▶ **DIRECTION**:
Return the lines of the listing below unchanged, from the line containing "Viewport: 1456px width, 819px" through the line containing "will [99, 45].", both ends included.

▶ **Text and element pointing listing**:

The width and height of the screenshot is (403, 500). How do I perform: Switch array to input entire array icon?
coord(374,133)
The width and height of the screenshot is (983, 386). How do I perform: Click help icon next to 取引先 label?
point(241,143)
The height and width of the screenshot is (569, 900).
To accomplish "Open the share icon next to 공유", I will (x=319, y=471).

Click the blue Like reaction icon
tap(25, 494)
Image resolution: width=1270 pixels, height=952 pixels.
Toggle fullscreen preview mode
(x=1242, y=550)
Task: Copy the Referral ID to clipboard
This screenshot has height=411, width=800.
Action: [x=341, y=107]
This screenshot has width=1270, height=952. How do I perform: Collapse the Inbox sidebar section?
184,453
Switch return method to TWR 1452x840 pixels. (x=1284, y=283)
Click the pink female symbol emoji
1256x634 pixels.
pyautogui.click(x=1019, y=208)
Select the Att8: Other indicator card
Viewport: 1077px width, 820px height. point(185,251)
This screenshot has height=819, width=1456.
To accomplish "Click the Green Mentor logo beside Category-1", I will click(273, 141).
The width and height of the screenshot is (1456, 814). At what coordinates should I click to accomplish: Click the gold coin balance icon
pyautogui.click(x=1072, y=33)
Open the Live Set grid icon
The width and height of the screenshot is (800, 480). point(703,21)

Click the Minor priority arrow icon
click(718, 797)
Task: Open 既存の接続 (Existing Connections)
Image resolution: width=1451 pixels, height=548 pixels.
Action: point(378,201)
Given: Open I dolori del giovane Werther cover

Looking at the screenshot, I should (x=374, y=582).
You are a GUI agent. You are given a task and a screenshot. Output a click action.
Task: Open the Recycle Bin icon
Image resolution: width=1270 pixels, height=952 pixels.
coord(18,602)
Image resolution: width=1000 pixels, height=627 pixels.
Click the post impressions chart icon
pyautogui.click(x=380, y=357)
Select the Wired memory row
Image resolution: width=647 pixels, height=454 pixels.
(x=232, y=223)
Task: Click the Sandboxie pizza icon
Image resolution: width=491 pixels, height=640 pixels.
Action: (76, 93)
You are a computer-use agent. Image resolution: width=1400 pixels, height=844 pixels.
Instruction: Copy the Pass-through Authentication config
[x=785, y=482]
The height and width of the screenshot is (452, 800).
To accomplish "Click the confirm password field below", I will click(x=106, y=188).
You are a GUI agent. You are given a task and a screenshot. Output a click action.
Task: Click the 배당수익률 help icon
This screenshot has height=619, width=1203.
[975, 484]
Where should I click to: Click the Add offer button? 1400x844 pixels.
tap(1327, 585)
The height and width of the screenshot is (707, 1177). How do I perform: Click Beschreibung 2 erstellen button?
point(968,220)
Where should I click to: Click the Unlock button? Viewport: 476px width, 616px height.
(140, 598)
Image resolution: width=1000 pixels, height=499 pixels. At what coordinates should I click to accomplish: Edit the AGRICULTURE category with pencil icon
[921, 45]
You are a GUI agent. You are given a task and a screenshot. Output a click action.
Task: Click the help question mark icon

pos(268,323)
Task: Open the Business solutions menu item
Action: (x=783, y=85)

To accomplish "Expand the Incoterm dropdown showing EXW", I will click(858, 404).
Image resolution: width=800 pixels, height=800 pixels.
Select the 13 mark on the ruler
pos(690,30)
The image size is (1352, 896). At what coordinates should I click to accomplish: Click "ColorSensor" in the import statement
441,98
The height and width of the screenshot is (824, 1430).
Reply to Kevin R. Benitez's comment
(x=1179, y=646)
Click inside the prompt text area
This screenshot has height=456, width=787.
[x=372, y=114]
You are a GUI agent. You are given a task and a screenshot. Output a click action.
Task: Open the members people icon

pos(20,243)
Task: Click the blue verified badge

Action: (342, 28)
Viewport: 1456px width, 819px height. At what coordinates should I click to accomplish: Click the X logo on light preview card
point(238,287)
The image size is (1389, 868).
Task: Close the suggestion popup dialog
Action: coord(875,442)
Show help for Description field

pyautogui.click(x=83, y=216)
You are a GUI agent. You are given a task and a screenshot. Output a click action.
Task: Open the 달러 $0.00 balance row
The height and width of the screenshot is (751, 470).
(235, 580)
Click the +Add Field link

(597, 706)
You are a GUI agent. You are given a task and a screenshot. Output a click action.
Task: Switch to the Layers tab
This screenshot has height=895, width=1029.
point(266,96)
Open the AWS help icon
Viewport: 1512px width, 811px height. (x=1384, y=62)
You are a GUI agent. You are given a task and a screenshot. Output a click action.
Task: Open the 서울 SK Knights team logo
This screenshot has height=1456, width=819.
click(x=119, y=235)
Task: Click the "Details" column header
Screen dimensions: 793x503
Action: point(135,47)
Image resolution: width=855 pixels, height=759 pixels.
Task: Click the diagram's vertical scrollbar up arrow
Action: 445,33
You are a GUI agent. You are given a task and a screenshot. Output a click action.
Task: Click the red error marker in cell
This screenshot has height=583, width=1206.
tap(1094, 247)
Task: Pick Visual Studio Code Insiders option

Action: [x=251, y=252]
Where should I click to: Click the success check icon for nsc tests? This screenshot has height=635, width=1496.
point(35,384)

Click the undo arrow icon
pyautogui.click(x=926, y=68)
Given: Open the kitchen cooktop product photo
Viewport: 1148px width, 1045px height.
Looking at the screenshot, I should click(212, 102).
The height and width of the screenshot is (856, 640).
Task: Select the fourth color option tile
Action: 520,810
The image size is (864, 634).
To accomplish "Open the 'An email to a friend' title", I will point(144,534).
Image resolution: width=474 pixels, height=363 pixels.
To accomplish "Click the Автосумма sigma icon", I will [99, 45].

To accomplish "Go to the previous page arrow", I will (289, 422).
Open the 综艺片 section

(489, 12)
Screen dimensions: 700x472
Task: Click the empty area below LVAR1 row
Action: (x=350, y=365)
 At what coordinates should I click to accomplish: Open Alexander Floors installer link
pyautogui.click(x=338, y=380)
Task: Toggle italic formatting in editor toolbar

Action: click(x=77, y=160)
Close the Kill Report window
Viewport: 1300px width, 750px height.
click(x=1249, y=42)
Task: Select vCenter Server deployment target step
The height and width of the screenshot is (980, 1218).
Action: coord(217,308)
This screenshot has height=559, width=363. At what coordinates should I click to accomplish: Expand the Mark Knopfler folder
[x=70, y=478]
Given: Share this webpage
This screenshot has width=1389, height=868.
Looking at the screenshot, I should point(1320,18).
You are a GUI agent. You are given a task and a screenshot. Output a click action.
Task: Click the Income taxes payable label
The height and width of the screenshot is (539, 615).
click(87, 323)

▶ **ANSWER FOR THIS EXERCISE**:
Viewport: 1456px width, 819px height. At what coordinates should I click to accomplish: Click the X logo on light preview card
point(238,287)
The image size is (1389, 868).
Task: Close the suggestion popup dialog
Action: coord(875,442)
Show help for Description field

pyautogui.click(x=83, y=216)
You are a GUI agent. You are given a task and a screenshot. Output a click action.
Task: Open the 달러 $0.00 balance row
The height and width of the screenshot is (751, 470).
(235, 580)
Click the +Add Field link

(597, 706)
You are a GUI agent. You are given a task and a screenshot. Output a click action.
Task: Switch to the Layers tab
This screenshot has height=895, width=1029.
point(266,96)
Open the AWS help icon
Viewport: 1512px width, 811px height. (x=1384, y=62)
You are a GUI agent. You are given a task and a screenshot. Output a click action.
Task: Open the 서울 SK Knights team logo
This screenshot has height=1456, width=819.
click(x=119, y=235)
Task: Click the "Details" column header
Screen dimensions: 793x503
Action: point(135,47)
Image resolution: width=855 pixels, height=759 pixels.
Task: Click the diagram's vertical scrollbar up arrow
Action: 445,33
You are a GUI agent. You are given a task and a screenshot. Output a click action.
Task: Click the red error marker in cell
This screenshot has height=583, width=1206.
tap(1094, 247)
Task: Pick Visual Studio Code Insiders option

Action: [x=251, y=252]
Where should I click to: Click the success check icon for nsc tests? This screenshot has height=635, width=1496.
point(35,384)

Click the undo arrow icon
pyautogui.click(x=926, y=68)
Given: Open the kitchen cooktop product photo
Viewport: 1148px width, 1045px height.
Looking at the screenshot, I should click(212, 102).
The height and width of the screenshot is (856, 640).
Task: Select the fourth color option tile
Action: 520,810
The image size is (864, 634).
To accomplish "Open the 'An email to a friend' title", I will point(144,534).
Image resolution: width=474 pixels, height=363 pixels.
To accomplish "Click the Автосумма sigma icon", I will [99, 45].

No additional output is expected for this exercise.